Everything You Should Know About Credential Stuffing

Kamel Amroune I 1:00 pm, 22nd September

Do you use the same password across multiple channels? For example, your Amazon password for your Etsy account?

Do you use key identifiers as part of your email ID or password or app pin code? For example, your birthdate or pet name?

If yes, be careful. You could very easily fall prey to a credential stuffing software attack.

What is credential stuffing?

Credential stuffing is a cybersecurity breach where the hacker uses compromised credentials to force their way into your digital accounts and software. Here, your credentials are stolen from one platform/organization and used to access your accounts in another organization/account. So, for example, the hacker will use your Facebook password to check if you’ve used the same password for a banking software.

If you have ever received an email from an app alerting you to immediately change your credentials, chances are your credentials were leaked and your account breached.

Hackers use a combination of malware and bots to collect email IDs, passwords, app pin codes and other credentials from millions of people.

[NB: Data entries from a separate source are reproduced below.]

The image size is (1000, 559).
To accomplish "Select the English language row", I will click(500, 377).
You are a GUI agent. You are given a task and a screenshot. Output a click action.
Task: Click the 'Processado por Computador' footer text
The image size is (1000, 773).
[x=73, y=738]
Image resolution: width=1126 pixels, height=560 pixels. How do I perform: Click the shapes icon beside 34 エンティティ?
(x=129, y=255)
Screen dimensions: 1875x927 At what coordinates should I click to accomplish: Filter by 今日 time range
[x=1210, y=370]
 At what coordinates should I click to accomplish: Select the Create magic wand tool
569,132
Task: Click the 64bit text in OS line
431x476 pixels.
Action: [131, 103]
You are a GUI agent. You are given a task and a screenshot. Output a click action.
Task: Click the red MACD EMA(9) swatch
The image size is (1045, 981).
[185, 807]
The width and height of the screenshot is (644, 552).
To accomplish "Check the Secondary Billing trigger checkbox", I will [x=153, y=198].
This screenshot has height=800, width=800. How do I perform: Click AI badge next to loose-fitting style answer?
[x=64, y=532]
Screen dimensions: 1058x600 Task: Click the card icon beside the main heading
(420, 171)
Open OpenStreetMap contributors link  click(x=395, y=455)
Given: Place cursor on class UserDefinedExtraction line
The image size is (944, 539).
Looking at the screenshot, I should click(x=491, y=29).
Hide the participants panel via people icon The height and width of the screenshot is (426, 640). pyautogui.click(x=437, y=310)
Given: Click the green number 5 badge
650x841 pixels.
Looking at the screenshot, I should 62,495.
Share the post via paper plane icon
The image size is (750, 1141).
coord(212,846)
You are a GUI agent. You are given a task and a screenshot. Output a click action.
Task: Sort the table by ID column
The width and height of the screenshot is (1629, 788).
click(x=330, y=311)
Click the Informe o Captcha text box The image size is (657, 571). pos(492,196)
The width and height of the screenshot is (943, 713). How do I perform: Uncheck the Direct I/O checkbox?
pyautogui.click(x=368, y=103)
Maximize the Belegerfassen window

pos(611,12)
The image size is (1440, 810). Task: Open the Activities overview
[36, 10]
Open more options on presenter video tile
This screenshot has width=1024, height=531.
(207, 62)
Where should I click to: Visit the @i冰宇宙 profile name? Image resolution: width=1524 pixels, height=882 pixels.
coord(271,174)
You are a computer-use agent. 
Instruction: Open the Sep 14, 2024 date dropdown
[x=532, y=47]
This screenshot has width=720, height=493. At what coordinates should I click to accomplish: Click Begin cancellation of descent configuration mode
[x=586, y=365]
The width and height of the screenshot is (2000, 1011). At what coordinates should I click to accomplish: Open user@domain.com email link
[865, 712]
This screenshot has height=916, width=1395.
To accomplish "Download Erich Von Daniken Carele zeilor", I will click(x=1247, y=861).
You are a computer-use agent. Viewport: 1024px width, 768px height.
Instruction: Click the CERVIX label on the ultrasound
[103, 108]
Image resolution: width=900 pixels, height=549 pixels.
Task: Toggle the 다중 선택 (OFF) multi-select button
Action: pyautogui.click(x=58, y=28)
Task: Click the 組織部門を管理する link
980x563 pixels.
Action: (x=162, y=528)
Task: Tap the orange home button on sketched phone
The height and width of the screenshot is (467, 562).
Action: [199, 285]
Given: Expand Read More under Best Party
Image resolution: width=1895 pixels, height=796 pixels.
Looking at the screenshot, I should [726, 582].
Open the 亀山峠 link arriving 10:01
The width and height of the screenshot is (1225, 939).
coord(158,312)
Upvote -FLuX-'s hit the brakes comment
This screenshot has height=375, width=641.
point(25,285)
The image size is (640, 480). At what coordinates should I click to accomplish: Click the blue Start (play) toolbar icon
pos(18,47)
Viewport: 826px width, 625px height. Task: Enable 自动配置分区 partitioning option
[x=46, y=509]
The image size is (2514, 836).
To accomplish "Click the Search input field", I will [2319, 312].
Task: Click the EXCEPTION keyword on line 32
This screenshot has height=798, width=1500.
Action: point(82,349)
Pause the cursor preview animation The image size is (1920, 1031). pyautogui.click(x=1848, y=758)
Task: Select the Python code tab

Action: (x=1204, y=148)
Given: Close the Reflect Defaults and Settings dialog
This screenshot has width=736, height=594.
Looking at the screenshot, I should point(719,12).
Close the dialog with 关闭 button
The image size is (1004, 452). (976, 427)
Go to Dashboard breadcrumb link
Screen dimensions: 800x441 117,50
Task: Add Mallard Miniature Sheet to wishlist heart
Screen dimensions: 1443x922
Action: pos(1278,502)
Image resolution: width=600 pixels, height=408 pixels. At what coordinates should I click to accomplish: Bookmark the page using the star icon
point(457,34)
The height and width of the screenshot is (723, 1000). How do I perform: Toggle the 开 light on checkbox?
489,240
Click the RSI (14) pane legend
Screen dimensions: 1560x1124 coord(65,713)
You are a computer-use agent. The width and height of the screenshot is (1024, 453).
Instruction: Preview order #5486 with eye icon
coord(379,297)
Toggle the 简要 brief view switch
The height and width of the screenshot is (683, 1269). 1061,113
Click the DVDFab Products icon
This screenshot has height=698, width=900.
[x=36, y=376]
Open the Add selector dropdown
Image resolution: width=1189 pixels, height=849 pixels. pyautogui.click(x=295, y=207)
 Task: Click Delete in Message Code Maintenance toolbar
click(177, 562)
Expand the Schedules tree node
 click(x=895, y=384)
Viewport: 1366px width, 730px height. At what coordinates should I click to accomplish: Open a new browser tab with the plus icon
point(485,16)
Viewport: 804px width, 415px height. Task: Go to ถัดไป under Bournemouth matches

The use of automation not only helps them reach more people but also hastens the crime. Studies show that on average, 4,800 websites a month are compromised by hackers and at least 0.1% of all credential stuffing attempts result in a successful account login. While this may look like a low success rate, the sheer number of credential stuffing attacks that take place every day make this threat particularly dangerous.

How is it different from Brute Force attacks?

You may have heard of Brute force attacks in relation to hacking. While it sounds similar to credential stuffing, it actually isn’t. Brute force attacks are just that – an attempt by the hacker to force their way into your account through relentless guesswork. The hacker does not use technology to consciously collect credentials but rather tries to hit the mark in the dark.
Brute force attacks are successful on users who keep simple passwords or use credentials that are known to others (such as birthday or baby’s name). Credential stuffing, on the other hand, is used to hack into accounts where users use complex credentials.

A few tips to protect yourself from credential stuffing

· Change your password every month.

· Keep long phrases and complicated amalgams as your passwords.

· Avoid using your email address as a password or ID on your accounts.

· Implement Multi-Factor Authentication to ensure your accounts don’t have a single point of entry/failure.

· Enable CAPTCHA tests wherever you can, since this prevents bots from accessing your accounts.

· Implement Device Fingerprinting to understand where traffic is coming from, which location, what time zone and how frequently they visit your account/website. If you notice anything suspicious, you’ll be able to share the fingerprints of the suspect visitor with the authorities for a check.

· Apply rate limits and block IPs that you feel are malicious.